Нет никаких сомнений, она вне сарая. Ни спящих солдат, ни бледного фонаря нет уже перед ней. В серых сумерках осеннего утра слабо намечается поле… Там справа холм, гора, вернее, открытая ими, ей и Игорем, нынче ночью. Но она пуста, увы! На ней нет и признака русских батарей… Значит, не успел Игорь, значит…
A впереди лес, болотистый лес, который они проскакали в сумерки с тем же милым Игорем на лихом «венгерце». Но куда же и кто ее несет, несет прямо по направлению леса и русских позиций?

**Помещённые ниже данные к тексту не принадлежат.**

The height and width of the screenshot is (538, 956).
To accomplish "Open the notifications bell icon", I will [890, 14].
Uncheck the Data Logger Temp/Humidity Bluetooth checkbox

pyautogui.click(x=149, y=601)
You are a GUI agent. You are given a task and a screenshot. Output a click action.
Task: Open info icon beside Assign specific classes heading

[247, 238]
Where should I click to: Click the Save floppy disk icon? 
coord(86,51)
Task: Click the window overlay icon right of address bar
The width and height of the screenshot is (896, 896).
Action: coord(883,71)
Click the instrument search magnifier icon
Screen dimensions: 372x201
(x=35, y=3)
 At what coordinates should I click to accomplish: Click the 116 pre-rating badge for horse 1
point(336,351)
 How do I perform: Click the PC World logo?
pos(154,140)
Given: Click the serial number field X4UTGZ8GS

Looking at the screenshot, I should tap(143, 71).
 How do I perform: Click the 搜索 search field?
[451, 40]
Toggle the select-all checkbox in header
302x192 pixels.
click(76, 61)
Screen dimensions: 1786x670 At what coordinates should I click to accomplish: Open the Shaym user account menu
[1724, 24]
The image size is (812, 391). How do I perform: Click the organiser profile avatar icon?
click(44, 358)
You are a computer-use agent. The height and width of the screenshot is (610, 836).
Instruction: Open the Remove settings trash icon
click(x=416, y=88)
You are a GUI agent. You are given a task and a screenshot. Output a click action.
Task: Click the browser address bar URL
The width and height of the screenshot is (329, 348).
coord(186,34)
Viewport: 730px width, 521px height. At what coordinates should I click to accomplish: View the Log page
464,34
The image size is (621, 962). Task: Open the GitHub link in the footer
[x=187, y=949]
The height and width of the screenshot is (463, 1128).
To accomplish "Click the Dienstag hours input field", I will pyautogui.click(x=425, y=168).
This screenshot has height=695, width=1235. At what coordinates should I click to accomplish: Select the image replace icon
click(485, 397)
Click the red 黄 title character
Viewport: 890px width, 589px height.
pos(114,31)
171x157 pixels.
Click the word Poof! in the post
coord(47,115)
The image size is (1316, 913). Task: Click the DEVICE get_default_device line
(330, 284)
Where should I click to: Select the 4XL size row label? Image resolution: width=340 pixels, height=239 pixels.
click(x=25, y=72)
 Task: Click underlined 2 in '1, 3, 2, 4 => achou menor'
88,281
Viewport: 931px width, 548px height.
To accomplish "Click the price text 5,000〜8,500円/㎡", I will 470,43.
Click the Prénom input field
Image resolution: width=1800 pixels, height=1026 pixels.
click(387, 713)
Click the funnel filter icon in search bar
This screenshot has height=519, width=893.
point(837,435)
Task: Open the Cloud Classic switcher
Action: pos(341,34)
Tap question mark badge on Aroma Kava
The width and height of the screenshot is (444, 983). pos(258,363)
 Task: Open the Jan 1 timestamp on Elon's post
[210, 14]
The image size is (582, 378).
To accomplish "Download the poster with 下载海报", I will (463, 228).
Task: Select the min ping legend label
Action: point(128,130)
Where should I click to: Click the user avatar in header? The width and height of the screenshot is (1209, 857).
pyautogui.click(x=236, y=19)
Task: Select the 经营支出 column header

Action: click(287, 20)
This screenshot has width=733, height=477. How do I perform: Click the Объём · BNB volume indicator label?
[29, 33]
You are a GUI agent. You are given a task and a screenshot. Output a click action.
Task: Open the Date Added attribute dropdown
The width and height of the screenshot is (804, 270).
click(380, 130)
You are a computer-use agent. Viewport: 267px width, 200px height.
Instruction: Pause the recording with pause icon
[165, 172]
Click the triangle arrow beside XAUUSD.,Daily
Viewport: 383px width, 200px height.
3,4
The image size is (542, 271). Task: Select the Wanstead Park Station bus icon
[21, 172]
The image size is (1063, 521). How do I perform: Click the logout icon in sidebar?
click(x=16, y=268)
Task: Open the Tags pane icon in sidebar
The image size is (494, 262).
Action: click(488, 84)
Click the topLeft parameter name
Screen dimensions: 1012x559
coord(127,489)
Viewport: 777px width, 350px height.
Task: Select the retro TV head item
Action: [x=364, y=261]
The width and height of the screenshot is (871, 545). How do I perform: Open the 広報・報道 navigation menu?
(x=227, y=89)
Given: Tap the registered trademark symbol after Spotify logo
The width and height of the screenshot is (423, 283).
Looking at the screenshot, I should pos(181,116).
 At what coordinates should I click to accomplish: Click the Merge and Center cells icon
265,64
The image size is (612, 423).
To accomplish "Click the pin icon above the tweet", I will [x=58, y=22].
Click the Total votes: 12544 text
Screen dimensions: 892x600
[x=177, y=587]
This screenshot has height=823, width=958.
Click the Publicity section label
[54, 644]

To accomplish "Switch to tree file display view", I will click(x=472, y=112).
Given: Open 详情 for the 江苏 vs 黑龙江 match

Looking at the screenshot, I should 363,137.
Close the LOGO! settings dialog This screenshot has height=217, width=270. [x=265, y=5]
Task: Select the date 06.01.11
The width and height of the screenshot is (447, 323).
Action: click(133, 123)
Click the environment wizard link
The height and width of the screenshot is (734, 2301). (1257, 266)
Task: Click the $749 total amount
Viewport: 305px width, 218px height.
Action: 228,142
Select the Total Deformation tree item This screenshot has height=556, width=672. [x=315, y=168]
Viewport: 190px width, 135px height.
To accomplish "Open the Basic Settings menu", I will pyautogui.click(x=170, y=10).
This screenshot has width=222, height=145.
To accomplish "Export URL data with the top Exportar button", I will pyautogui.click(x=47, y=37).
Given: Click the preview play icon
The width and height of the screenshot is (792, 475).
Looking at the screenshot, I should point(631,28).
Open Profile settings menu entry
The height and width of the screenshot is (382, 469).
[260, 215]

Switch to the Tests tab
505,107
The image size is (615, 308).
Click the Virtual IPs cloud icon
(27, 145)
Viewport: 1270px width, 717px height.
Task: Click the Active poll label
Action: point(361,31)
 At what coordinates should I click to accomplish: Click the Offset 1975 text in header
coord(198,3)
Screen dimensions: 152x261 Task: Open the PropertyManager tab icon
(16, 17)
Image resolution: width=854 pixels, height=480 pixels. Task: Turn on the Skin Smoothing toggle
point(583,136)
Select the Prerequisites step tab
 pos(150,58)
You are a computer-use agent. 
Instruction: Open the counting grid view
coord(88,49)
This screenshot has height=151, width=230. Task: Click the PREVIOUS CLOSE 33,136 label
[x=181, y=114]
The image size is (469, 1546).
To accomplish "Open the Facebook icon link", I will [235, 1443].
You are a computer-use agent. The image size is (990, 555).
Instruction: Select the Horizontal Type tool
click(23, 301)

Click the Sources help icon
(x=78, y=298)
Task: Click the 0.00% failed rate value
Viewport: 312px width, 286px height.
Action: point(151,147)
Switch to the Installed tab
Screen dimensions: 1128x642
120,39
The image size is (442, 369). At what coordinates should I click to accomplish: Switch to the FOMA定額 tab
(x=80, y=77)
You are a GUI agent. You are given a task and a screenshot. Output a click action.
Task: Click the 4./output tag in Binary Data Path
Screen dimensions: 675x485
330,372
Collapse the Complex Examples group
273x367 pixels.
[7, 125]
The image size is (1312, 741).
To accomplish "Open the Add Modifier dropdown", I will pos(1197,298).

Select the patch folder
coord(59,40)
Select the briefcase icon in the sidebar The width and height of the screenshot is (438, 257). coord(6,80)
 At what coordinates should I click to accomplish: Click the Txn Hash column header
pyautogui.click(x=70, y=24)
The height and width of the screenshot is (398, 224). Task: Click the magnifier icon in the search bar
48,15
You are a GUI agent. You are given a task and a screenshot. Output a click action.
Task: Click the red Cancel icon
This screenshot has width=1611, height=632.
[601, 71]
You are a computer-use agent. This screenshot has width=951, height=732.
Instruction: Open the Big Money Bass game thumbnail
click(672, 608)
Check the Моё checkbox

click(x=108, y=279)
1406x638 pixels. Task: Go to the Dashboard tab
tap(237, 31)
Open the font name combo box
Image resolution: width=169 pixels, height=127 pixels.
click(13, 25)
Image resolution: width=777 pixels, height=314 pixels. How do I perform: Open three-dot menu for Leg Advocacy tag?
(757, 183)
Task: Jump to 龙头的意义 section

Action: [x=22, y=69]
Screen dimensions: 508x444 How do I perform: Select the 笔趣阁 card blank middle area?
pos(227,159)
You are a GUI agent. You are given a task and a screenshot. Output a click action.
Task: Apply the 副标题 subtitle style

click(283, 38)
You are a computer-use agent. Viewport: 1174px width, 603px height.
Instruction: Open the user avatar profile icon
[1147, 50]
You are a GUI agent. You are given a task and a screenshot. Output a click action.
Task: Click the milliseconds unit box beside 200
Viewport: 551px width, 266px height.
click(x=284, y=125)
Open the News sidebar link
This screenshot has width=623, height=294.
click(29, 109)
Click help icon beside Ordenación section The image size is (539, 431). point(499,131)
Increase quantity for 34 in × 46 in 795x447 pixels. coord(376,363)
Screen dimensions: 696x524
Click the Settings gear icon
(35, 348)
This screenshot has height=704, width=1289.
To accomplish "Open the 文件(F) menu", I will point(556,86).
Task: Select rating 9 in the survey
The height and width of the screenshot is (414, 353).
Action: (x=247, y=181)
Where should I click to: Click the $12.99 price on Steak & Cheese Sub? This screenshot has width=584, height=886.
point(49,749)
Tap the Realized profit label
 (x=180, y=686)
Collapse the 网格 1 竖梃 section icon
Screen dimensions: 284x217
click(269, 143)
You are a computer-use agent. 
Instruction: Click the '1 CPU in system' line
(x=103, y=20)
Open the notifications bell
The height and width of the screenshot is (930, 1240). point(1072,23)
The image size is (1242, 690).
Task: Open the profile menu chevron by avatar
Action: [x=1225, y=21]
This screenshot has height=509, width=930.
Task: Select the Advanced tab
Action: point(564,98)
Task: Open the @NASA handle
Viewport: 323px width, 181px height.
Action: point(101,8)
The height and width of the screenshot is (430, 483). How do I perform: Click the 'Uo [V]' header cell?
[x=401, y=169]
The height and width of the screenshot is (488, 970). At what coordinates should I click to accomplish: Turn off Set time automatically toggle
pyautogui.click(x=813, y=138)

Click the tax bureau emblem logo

С трудом она поворачивает голову. Перед ней мелькает знакомое, едва обозначающееся в первых проблесках утра молодое лицо, задумчивые глаза, угрюмо сдвинутые брови, ввалившиеся щеки… И что-то с силой ударяет в самое сердце Милицу… Неужели же она спасена? Усталый мозг делает усилие понять, припомнить… Конечно так: она знает его, своего спасителя. Это - молодой галичанин, бесспорно он… И как бы в подтверждение своих догадок, она слышит тихий, чуть слышный шепот:
- Не бойтесь ничего. Я вас не выдам… Вы вне опасности. Донесу до леса и оставлю на опушке. Спешите до рассвета достичь ваших окопов. Да не смотрите на меня с таким испугом. Я - Грацановский, галичанин, поляк, принужденный стать в ряды ненавистных мне швабов против единокровных братьев-славян. Принужденный потому только, что имел несчастье родиться в стране, подначальной австрийскому императору. Но клянусь моей славянской кровью, я еще ни разу не разрядил винтовки с целью убийства одного из братьев-русских или поляков Российской Польши. И я жду только мгновенья, когда победят русские орлы… Жду с замиранием сердца.